Outsourcing and Offshoring: Pushing the European Model Over the Hill, Rather Than Off the Cliff!

Jacob Funk Kirkegaard

March 2005

Institute for International Economics

Abstract

Once again a specter is haunting Europe-not in the shape that Marx saw it but in the form of outsourcing and offshoring, which allegedly will empty Europe of the highly skilled high-paying jobs of the future. This working paper argues that the specter needs to be dispelled. Today, Europe faces challenges in the form of low productivity growth and low labor utilization/high unemployment.1 Outsourcing and offshoring, far from being a blight, are powerful tools to help solve the productivity growth problem and may also-provided the right structural reforms are implemented-assist in solving Europe's low employment problem.

European governments must realize that offshoring and outsourcing are not simply "a trade issue" but require policy responses on far broader fronts, such as labor markets, education, and regional policies. Auspiciously, EU members2 already have many of the required solutions at hand in the Lisbon Agenda to generate both higher productivity growth and higher employment from outsourcing and offshoring-what matters is that they are implemented. Managing the impact of outsourcing and offshoring presents an opportunity to solve Europe's most pressing problems of low productivity growth and low employment. Outsourcing and offshoring, however, also connote a very important additional imperative for structural reforms in Europe. European economies cannot simply opt out of either outsourcing or offshoring, and the two will substantially increase the costs to Europe of not quickly implementing relevant parts of the Lisbon Agenda and other reforms. Today Europe, through offshoring and outsourcing, is feeling the "gaiatsu" of an outside world that has raised its game in terms of competitiveness and human talent to new heights. This rapid development of the world around them must make European decision makers realize that the status quo is now even less sustainable. If Europe stands still now, it will be run over.

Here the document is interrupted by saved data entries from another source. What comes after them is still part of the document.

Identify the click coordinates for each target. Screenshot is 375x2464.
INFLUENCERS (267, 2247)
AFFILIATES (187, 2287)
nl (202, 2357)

This working paper starts off with a brief discussion of the definition of outsourcing and offshoring and in section II attempts to grasp from available sources the extent of outsourcing and offshoring in Europe. Section III identifies the winners and losers from the phenomenon in the EU- 15. Section IV details which of Europe's policy areas currently pose obstacles to the continent benefiting from offshoring and outsourcing, and section V provides prescriptions to remedy these impediments and indicates what Europe should do to utilize outsourcing and offshoring to solve her underlying structural problems of low productivity growth and low employment. Concluding remarks round up the paper.